For each subject, we use a gray line to represent the follow-up period. The check-up times can be marked on it by dots if such data are available. The event-containing interval \([L_i, R_i]\) (\(R_i<\infty\)) is highlighted from the rest of the follow-up period using a black line segment.

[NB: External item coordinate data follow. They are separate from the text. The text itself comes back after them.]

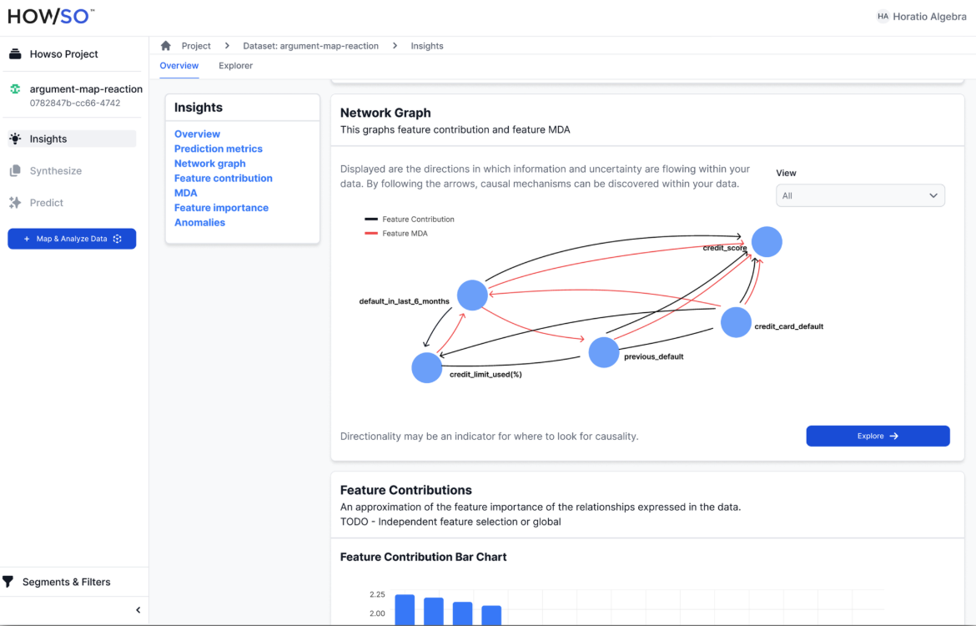Image resolution: width=976 pixels, height=626 pixels.
Task: Click the Synthesize copy icon
Action: [x=15, y=171]
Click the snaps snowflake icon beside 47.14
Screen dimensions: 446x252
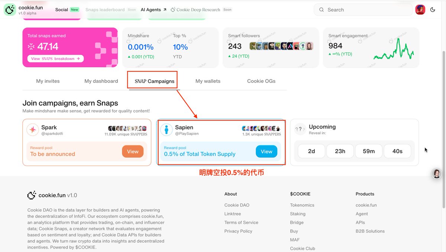click(x=31, y=46)
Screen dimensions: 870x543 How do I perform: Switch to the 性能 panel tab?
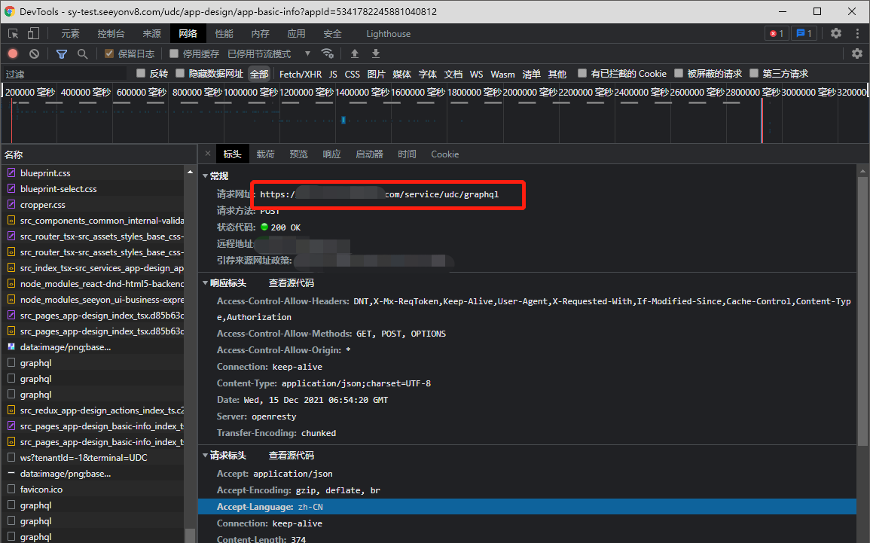click(223, 33)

The following is an example using the Bangkok Metropolitan Administration HIV study.

library(IntCens)
## BMA HIV study
## Bangkok Metropolitan Administration HIV Study
bma <- read.table("Data//Bangkok Metropolitan Administration HIV_AIDS Study//bam.txt")

# sample size
n <- nrow(bma)

# create L and R
bma_lr <- bma |> 
  mutate(
    ID = 1 : n, 
    .before = 1
  )

# take a random sample of 150 subjects per imprisonment status
set.seed(2024229)
bma_lr_jail_sub <- bma_lr |> 
  filter(jail == 1) |> 
  sample_n(150) 
  
bma_lr_nojail_sub <- bma_lr |> 
  filter(jail == 0) |> 
  sample_n(150) 

## combine the sub-samples
bma_lr_sub <- bma_lr_jail_sub |> 
  add_row(bma_lr_nojail_sub) |> 
  mutate(
    end = ifelse(R == Inf, L, R),
    status = (R < Inf) + 0 # an indicator of event occurence vs right censoring
  )


# panel labeller
jail_labeller <- c("0" = "No imprisonment", "1" = "Imprisonment")

# follow -up plot
bma_fig <- bma_lr_sub |> 
  ggplot(aes(y = reorder(factor(ID), end))) + # order subjects by R or last check-up
  geom_linerange(aes(xmin = 0, xmax = L), alpha = 0.3) + # gray line for non-event-containing period
  geom_linerange(data = bma_lr_sub |> filter(status == 1), 
    aes(xmin = L, xmax = R), linetype = 1) + # black line for event-containing interval
  geom_point(data = bma_lr_sub |> filter(status == 1), aes(x = L, shape = "1"), size = 2) +
  geom_point(data = bma_lr_sub |> filter(status == 1), aes(x = R, shape = "1"), size = 2) +
  geom_point(data = bma_lr_sub |> filter(status == 0), aes(x = L, shape = "0"), 
             fill = "white", size = 2) + # different point shapes
  geom_vline(xintercept = 0) +
  facet_wrap(~ jail, scales = "free", labeller = labeller(jail = jail_labeller)) + 
  # by imprisonment status
  theme_minimal() +
  scale_y_discrete(name = "Subjects") +
  scale_x_continuous(name = "Time (months)", 
                     breaks = seq(0, 48, by = 6), 
                     expand = expansion(c(0, 0.05))) +
  scale_shape_manual(limits = c("0", "1"),  values = c(23, 19), 
                      labels = c("Right censoring", "L-R containing seroconversion")) +
  # set point shapes
 theme( # theme formatting
    legend.position = "top",
    legend.title = element_blank(),
    axis.text.y = element_blank(),
    axis.ticks.y = element_blank(),
    panel.grid.major.y = element_blank(),
    legend.text = element_text(size = 11),
    axis.title = element_text(size = 11),
    axis.text = element_text(size = 10),
    strip.text = element_text(size = 10)
  )

bma_fig
# ggsave("trunc_bma_fig.pdf", bma_fig, width = 8, height = 12)
# ggsave("trunc_bma_fig.eps", bma_fig, width = 8, height = 12, device = cairo_pdf)
Figure 2: Follow-up plots for a random sample of 150 intravenous drug users by imprisonment history in the Bangkok Metropolitan Administration study. Those who have been imprisoned before appear more likely to experience sero-conversion.